Follow these guidelines for effective TOML to JSON conversion:

  • TOML datetime values (RFC 3339 format, e.g., 1979-05-27T07:32:00Z) are converted to ISO 8601 strings in JSON. Verify that your downstream system handles this string format if you are using TOML's native datetime type.
  • Arrays of tables ([[section]]) are one of TOML's most powerful features but can be confusing. In the JSON output, they become arrays of objects. If you are constructing TOML by hand, use this converter to verify that your table structure produces the expected JSON nesting.
  • TOML distinguishes between integers and floats (3 versus 3.0). JSON does not differentiate, but the values are preserved correctly in the output. Note that TOML also supports special float values like inf and nan, which are not valid JSON and will be converted to strings.
  • Comments in TOML files are discarded during conversion because JSON has no comment syntax. If your TOML file uses comments heavily for documentation, consider keeping the TOML as the source of truth and only converting to JSON when needed by a downstream tool.
  • For programmatic TOML-to-JSON conversion in scripts, use the toml-to-json or tomli Python packages, the toml Go package, or the TOML crate in Rust for reliable, automatable conversion.

Frequently Asked Questions

What is the difference between a TOML table and an array of tables?

A regular table ([section]) creates a single JSON object. An array of tables ([[section]]) allows multiple instances of the same section name, which are collected into a JSON array of objects. This is TOML's way of representing lists of structured records, such as a list of dependencies or multiple server configurations.

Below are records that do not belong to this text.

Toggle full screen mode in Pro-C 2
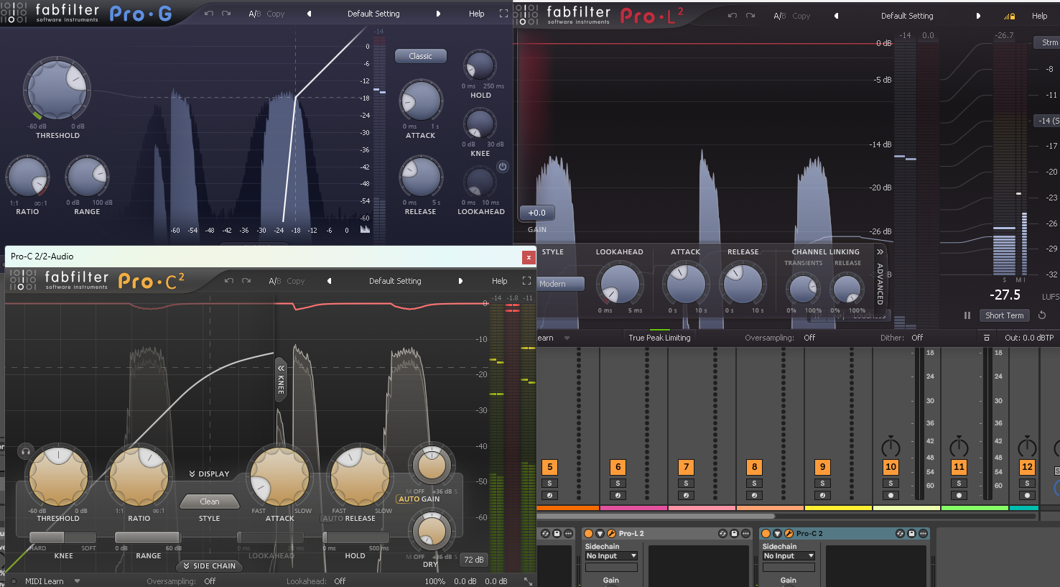The image size is (1060, 587). (526, 281)
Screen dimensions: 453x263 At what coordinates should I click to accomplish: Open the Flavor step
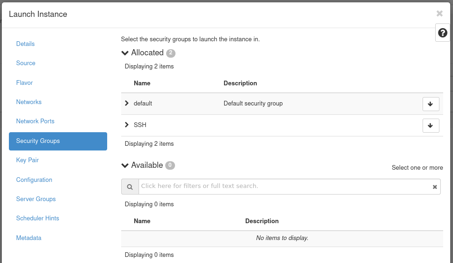tap(24, 83)

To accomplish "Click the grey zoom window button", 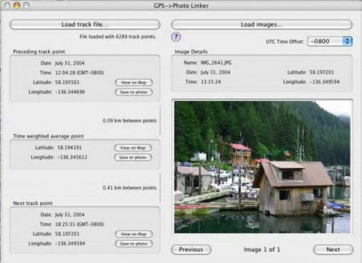I will (x=27, y=5).
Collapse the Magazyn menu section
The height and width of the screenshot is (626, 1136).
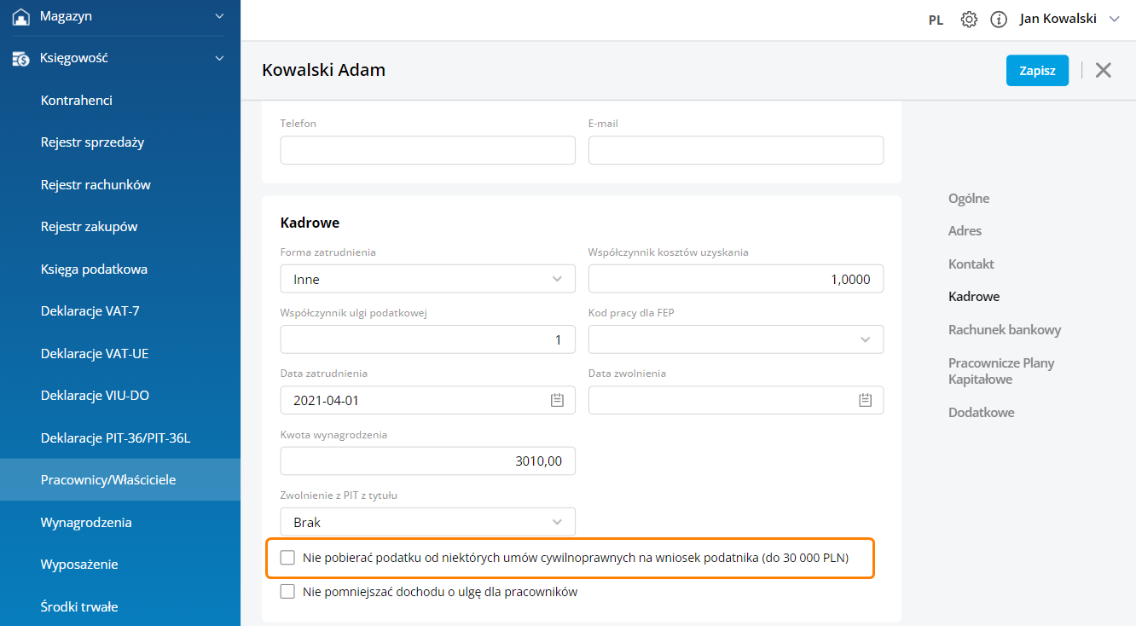coord(219,16)
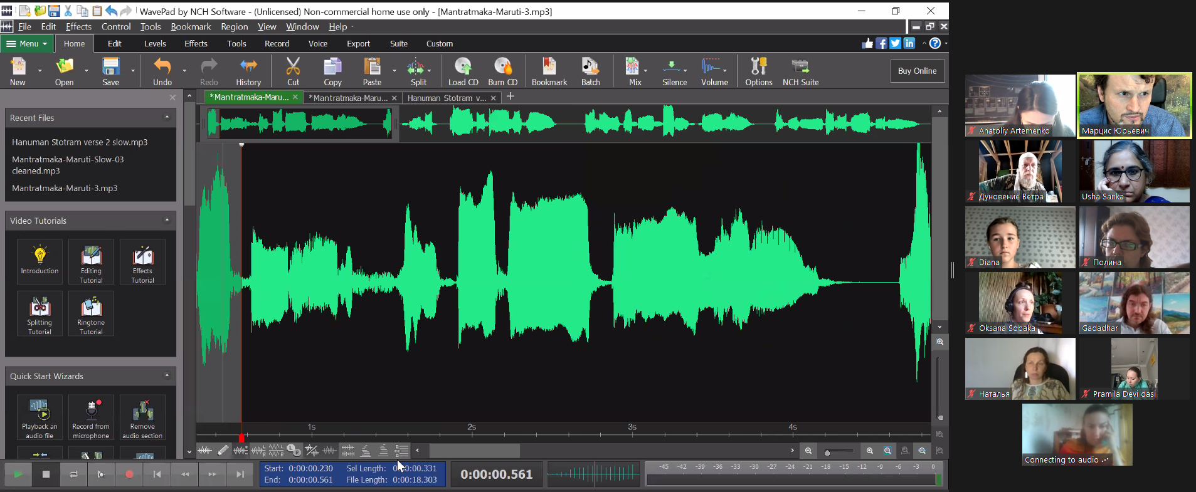Open the Batch converter icon
Screen dimensions: 1196x492
(x=590, y=66)

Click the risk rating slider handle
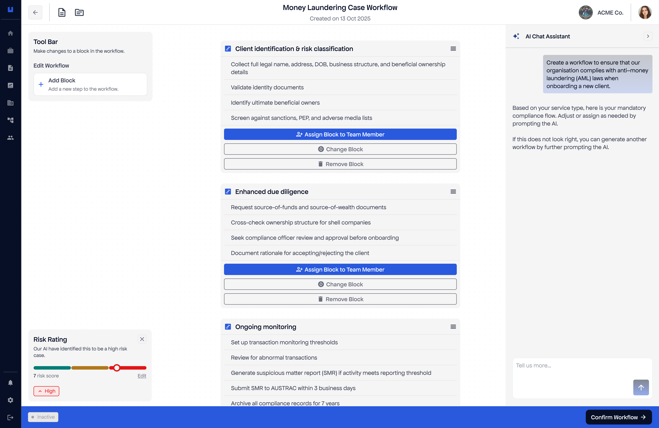coord(117,368)
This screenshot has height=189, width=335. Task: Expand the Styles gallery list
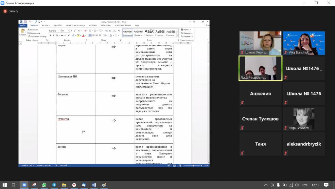[178, 36]
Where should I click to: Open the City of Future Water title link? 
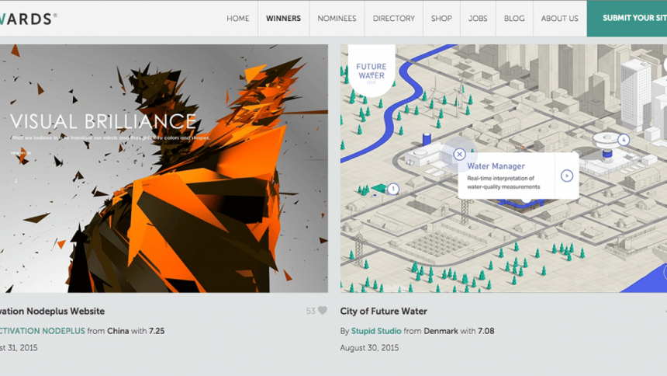click(x=383, y=312)
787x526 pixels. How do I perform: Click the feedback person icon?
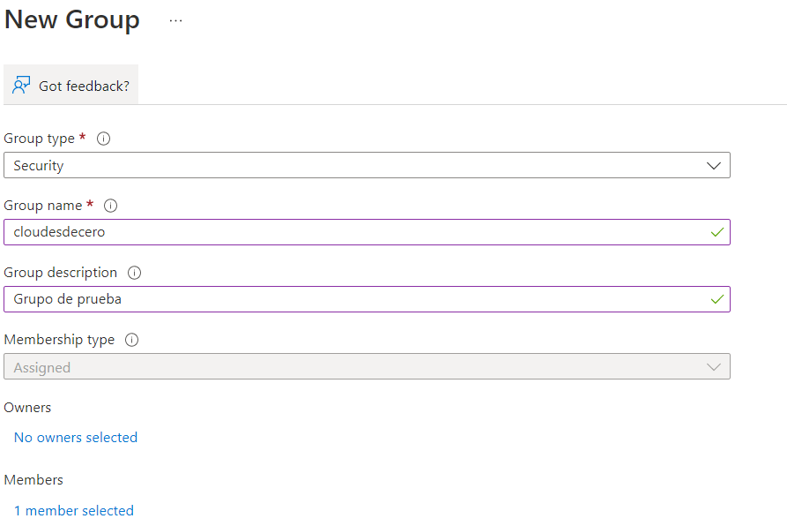(x=21, y=86)
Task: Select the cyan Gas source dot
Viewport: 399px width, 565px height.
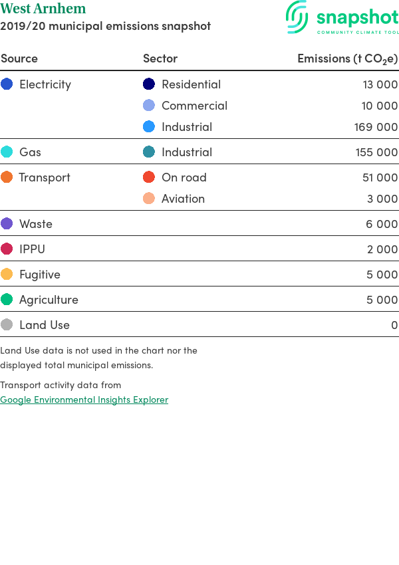Action: [7, 152]
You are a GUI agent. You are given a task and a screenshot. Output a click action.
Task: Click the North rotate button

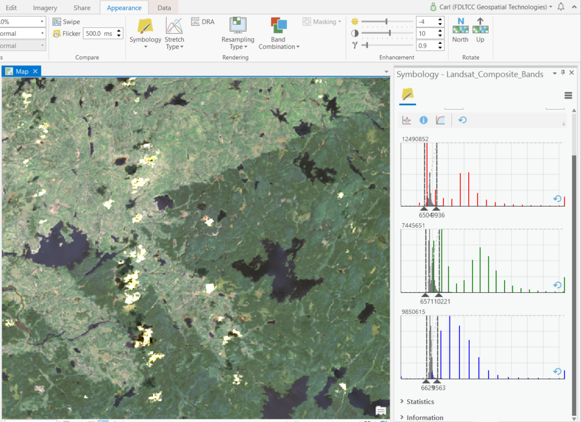coord(460,31)
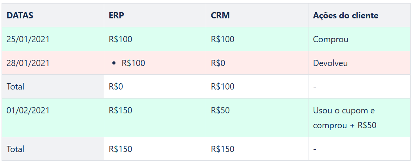Click the Comprou action cell
411x163 pixels.
pyautogui.click(x=359, y=39)
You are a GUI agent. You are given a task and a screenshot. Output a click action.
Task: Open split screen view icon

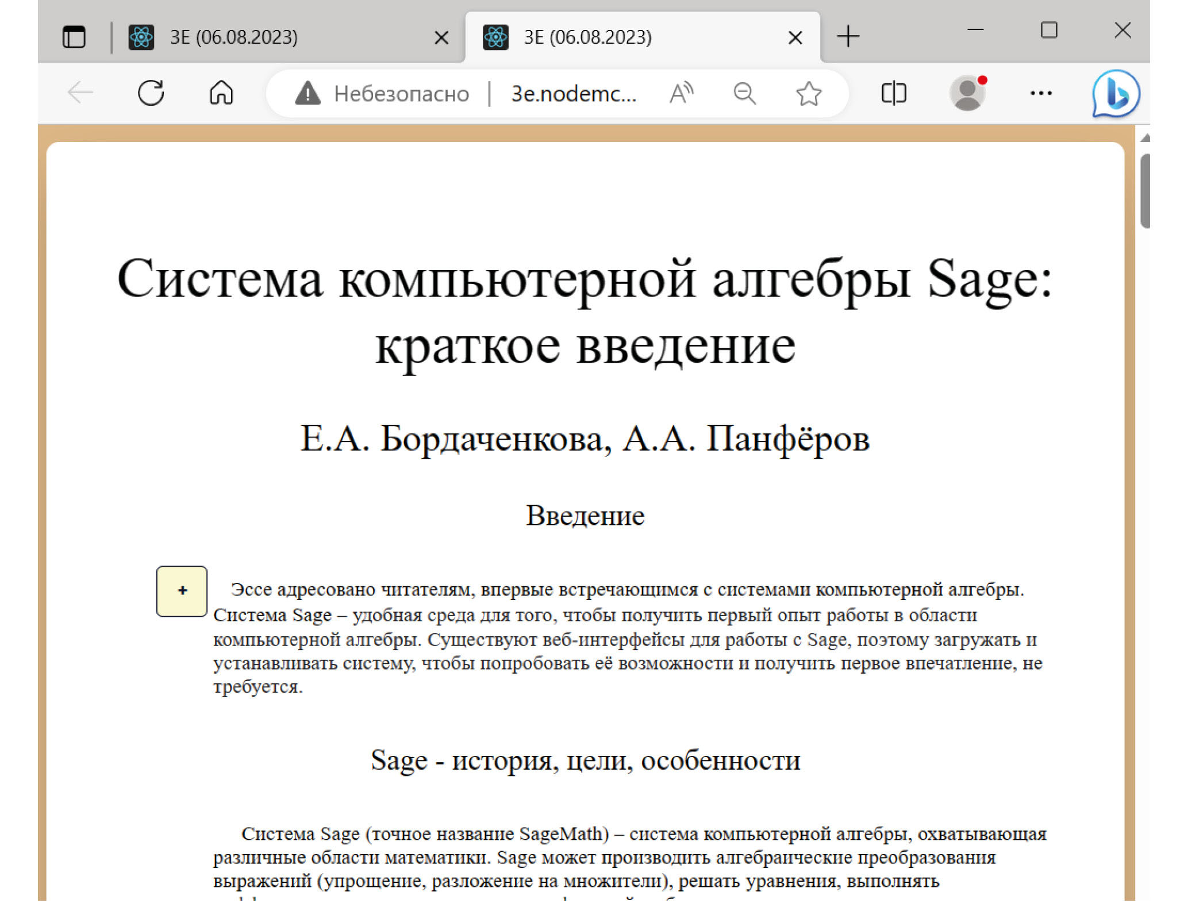tap(893, 93)
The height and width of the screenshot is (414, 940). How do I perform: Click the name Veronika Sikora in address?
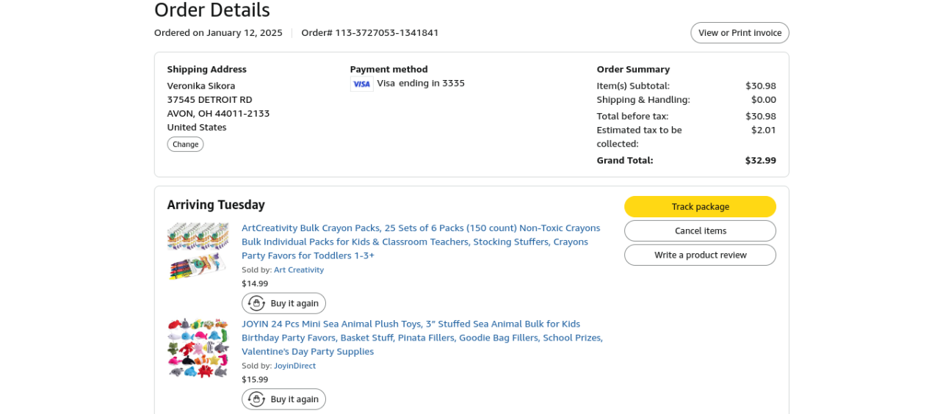(201, 86)
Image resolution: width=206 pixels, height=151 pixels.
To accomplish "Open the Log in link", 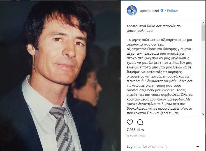I will pos(131,146).
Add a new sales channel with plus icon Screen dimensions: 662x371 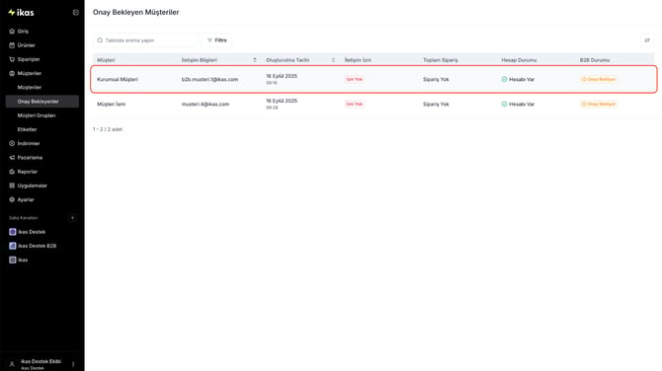(72, 218)
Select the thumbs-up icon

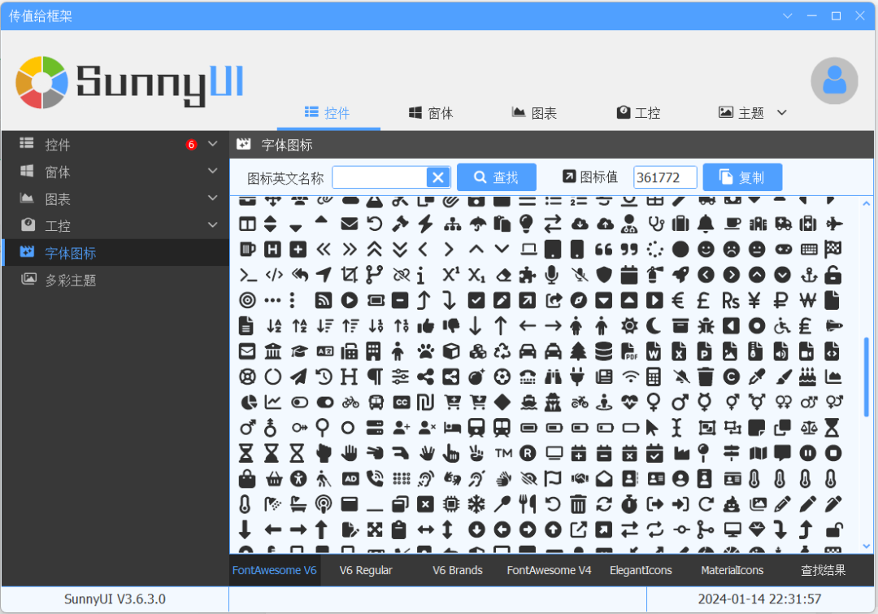click(x=425, y=326)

Are TOML inline tables converted correctly?

Yes. Inline tables (e.g., point = {x = 1, y = 2}) are converted to JSON objects ({"x": 1, "y": 2}). They behave identically to regular tables in the JSON output, differing only in how they are authored in the TOML source.

How does the converter handle TOML's native datetime type?

TOML has four datetime types: offset datetime, local datetime, local date, and local time. All are serialized as strings in JSON since JSON has no native datetime type. Offset datetimes use ISO 8601 format with the UTC offset preserved.

Can I convert a Cargo.toml with workspace dependencies?

Yes. Cargo.toml with [workspace], [workspace.dependencies], and path/version-based dependencies are all valid TOML and are converted correctly to JSON. The resulting JSON mirrors the TOML structure exactly, which is useful for tooling that needs to inspect Cargo workspace configuration.

Does TOML support comments, and are they preserved?

TOML supports single-line comments using the # character. Comments are not part of the data model and are discarded during parsing, so they do not appear in the JSON output. If you need to preserve configuration documentation, consider using a separate documentation file or a TOML tool that supports comment-annotated ASTs.

What is the relationship between TOML and JSON in terms of data types?

TOML has a richer type system than JSON. Both support strings, booleans, integers, floats, arrays, and objects (called tables in TOML). TOML additionally has native datetime types and distinguishes integers from floats, while JSON treats all numbers uniformly. TOML multiline strings are serialized as regular JSON strings.